| name | lead-hunter |
| description | THE MOST CRITICAL FEATURE FOR HODGES & FOOSHEE REALTY. Ultimate distressed property intelligence system tracking 22 distress signals across financial, life event, property, legal, and market categories. Self-improving AI that monitors performance, spawns specialized skills to fix bottlenecks, runs A/B tests, and continuously optimizes lead conversion. This is the game-changer that finds homeowners in crisis BEFORE anyone else does. Use for ALL lead generation tasks, pipeline optimization, multi-source data ingestion, and automated lead intelligence. |
Lead Hunter Prime - Ultimate Distressed Property Intelligence System
🚨 PRIORITY STATUS: MOST IMPORTANT FEATURE IN ENTIRE PROJECT
This is not just a feature.

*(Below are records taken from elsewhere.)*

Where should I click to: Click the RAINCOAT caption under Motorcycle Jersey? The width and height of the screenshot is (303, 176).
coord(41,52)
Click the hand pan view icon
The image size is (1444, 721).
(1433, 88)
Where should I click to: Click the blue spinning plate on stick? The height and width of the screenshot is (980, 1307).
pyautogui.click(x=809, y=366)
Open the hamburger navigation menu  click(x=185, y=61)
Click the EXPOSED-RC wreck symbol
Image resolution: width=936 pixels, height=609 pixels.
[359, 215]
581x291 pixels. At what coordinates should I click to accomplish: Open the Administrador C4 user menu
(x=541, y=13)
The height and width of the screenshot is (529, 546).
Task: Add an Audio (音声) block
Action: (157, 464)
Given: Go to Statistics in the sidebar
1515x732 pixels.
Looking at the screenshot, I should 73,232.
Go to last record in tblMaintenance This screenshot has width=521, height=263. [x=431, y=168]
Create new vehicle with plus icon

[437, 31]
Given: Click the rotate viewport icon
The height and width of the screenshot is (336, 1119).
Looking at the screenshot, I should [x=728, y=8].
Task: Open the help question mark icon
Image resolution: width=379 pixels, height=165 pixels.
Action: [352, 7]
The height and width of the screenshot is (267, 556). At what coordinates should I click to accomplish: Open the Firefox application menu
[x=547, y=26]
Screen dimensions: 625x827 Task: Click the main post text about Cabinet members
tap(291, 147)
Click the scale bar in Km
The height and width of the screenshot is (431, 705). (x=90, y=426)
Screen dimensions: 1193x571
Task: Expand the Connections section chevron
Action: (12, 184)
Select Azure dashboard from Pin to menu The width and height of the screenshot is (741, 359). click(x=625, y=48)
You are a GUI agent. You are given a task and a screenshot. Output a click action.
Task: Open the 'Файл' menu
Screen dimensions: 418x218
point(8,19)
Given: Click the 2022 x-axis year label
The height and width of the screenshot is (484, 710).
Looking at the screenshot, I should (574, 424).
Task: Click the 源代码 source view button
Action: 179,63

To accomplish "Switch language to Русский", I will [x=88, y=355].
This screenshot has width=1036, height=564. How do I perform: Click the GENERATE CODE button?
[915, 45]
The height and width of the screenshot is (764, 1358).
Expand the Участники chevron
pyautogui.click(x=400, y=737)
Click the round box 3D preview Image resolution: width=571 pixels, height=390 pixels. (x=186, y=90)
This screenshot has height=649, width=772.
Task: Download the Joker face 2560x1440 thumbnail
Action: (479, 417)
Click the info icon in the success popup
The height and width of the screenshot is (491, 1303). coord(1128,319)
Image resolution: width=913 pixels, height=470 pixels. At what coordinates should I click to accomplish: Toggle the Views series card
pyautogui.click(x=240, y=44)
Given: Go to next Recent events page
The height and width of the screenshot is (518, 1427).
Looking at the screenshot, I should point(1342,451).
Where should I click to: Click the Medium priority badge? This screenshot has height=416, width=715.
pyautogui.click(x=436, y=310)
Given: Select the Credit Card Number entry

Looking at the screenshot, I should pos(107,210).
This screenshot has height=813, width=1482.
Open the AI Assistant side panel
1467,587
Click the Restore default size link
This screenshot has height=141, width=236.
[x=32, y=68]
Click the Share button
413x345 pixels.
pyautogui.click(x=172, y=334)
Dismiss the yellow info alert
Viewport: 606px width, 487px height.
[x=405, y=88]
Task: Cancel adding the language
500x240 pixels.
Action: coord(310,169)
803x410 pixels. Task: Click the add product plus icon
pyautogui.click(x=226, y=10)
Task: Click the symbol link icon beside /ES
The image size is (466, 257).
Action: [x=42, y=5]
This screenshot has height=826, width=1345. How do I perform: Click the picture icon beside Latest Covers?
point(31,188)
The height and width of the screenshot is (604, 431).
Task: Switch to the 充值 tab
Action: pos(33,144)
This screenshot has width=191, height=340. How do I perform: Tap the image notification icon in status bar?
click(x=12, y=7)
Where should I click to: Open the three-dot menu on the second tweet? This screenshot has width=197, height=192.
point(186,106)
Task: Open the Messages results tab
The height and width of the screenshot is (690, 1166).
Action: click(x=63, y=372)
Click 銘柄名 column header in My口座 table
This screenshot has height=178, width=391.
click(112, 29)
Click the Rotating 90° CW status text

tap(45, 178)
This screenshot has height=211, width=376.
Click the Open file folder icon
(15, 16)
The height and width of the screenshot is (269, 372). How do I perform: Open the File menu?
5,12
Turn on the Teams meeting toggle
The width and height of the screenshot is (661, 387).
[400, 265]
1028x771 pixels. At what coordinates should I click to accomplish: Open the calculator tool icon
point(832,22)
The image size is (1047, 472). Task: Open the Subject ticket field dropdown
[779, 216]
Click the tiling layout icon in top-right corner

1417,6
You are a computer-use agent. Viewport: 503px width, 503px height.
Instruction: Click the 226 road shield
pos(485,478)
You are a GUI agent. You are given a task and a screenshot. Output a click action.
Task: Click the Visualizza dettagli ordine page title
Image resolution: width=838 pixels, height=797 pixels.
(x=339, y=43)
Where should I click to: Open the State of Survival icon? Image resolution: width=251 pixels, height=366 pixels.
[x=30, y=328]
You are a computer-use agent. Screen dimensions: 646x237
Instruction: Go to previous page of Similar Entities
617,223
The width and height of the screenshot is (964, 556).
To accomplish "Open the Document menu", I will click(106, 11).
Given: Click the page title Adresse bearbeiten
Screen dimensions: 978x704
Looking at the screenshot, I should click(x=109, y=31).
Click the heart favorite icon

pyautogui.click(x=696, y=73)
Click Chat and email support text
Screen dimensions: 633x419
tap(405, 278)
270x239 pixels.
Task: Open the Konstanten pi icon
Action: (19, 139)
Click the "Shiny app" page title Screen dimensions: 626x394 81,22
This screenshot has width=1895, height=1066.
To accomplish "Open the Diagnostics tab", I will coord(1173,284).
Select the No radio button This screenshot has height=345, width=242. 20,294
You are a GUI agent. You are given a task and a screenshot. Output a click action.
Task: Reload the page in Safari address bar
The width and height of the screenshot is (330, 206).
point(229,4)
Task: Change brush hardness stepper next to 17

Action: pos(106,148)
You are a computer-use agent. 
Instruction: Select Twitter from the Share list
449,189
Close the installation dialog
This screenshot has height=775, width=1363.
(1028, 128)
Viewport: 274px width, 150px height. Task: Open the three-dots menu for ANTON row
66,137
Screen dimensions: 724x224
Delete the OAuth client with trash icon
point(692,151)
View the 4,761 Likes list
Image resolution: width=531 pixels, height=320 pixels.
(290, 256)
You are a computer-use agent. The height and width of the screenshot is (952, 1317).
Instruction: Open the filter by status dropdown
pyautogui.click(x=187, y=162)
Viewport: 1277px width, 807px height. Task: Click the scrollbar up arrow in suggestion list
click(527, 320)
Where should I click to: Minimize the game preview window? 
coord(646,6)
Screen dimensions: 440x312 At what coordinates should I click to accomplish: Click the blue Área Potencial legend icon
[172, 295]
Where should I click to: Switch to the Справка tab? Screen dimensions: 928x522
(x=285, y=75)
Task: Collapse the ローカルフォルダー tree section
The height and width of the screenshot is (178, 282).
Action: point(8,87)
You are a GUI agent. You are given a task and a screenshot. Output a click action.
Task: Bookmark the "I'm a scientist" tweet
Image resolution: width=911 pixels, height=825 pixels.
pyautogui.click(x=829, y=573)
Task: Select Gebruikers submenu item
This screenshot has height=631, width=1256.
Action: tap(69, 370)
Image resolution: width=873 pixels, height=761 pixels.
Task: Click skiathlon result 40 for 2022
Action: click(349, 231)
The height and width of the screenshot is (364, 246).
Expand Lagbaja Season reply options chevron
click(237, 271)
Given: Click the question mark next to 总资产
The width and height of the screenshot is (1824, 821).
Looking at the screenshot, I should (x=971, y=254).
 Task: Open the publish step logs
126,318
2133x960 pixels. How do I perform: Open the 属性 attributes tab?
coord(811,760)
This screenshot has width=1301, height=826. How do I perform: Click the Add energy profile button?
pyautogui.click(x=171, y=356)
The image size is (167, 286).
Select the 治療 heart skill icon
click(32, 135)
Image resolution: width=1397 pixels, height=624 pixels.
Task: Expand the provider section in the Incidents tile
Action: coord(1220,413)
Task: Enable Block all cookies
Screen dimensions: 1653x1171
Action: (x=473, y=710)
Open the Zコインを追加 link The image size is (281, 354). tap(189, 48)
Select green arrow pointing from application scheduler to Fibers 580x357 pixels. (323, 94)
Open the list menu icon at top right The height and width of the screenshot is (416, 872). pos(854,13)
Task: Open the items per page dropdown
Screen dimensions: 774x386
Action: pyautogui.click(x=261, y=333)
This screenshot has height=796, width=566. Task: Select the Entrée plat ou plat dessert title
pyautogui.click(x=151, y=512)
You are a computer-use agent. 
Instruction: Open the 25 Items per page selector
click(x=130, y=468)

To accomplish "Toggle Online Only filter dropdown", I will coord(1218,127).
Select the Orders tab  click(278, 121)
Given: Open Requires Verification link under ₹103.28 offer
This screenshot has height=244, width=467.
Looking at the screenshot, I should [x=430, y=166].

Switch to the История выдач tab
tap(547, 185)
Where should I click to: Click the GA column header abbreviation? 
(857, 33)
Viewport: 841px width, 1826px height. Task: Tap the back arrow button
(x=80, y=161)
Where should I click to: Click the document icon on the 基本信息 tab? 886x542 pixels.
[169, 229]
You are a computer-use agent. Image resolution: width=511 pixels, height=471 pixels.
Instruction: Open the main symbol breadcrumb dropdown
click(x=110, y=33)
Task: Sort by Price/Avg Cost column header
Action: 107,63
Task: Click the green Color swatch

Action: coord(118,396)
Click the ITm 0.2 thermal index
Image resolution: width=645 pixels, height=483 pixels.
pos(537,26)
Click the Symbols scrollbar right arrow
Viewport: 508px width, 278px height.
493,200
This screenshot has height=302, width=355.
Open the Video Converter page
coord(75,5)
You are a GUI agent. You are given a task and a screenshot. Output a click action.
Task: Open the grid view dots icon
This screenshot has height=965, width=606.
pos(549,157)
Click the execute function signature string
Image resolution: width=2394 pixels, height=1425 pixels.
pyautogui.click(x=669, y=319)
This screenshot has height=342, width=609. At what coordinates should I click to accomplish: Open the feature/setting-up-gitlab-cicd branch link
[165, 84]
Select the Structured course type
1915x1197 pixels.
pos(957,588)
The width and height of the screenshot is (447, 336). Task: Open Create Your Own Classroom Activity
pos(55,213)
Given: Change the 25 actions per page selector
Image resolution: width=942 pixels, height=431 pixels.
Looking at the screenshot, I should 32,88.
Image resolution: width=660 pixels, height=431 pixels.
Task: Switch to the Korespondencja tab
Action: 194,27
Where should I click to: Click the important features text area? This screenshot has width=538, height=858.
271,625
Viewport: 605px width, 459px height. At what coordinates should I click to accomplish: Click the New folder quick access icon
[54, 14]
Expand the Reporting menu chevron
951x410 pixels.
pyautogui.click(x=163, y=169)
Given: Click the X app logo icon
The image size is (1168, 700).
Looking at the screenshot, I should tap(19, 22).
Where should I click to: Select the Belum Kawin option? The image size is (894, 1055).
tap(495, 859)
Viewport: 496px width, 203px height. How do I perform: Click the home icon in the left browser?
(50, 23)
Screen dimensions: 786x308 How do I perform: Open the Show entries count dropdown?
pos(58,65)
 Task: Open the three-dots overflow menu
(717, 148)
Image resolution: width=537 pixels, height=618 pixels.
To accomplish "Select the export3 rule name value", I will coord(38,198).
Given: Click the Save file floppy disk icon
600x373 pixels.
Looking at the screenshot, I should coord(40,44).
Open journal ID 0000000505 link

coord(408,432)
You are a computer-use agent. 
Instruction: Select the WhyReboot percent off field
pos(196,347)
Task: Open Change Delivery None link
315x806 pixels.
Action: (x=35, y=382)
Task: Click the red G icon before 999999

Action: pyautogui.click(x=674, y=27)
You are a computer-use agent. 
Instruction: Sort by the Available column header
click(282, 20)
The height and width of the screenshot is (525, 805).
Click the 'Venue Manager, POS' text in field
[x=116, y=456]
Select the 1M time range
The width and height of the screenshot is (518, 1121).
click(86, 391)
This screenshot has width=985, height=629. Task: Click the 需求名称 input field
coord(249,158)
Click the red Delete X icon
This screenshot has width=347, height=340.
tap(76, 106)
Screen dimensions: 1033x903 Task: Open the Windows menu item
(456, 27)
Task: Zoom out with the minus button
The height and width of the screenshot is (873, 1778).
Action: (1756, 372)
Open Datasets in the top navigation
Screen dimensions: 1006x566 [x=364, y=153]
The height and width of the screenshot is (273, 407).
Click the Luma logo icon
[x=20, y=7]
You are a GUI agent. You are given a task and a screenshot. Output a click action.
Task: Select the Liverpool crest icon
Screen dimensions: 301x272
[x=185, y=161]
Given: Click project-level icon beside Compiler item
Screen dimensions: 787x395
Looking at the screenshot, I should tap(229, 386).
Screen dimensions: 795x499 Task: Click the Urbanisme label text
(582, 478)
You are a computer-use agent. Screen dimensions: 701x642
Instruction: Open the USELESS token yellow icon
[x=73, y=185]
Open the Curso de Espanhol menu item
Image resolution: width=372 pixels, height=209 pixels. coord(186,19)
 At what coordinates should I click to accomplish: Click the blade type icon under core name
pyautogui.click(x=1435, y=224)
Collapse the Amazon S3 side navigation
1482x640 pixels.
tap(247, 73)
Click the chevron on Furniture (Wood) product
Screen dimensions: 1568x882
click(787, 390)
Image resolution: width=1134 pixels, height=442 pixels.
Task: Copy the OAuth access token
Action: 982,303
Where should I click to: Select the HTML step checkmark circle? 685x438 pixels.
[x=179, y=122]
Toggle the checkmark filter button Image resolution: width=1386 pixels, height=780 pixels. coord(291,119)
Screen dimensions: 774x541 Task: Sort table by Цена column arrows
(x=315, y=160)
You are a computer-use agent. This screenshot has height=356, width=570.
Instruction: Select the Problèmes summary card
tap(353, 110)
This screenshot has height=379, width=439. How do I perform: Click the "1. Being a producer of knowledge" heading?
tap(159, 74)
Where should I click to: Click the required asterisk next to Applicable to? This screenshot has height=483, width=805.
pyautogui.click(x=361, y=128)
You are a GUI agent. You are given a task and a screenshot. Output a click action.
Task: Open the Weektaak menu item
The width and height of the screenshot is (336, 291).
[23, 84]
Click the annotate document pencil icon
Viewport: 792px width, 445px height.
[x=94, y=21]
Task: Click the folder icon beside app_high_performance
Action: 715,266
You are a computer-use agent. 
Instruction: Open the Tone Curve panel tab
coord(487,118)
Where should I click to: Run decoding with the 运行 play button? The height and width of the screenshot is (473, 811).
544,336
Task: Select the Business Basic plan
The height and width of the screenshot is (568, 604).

This is THE revenue engine for Hodges & Fooshee Realty.
Projected Impact:
- 900-1,370 leads/month from 22 distress signals
- 20-50 deals/month @ 2-4% conversion
- $200k-500k monthly revenue potential
- $2.4M-6M annual revenue potential
- ROI: 1,538x - 3,846x
Core Capability: Track 22 types of distressed property signals, find homeowners in crisis BEFORE banks/agents/competitors, validate contacts automatically, score urgency based on multiple distress signals, and deliver qualified leads to agents with phone numbers and emails ready to call.
When to Use This Skill
ALWAYS trigger this skill when the user mentions:
- Lead Hunter, distressed properties, foreclosures, pre-foreclosure
- Tax delinquent, tax liens, lis pendens, bankruptcy, probate, divorce
- Code violations, condemned properties, evictions, judgments
- Expired listings, days on market, price reductions
- Lead generation, lead pipeline, lead scoring, lead conversion
- N8N workflows for property data, Apify scrapers, Manus tasks
- Skip tracing, contact validation, phone/email enrichment
- Admin dashboard for leads, lead management page
- Multi-source data ingestion, distress signal tracking
- Any question about "finding motivated sellers" or "distressed homeowners"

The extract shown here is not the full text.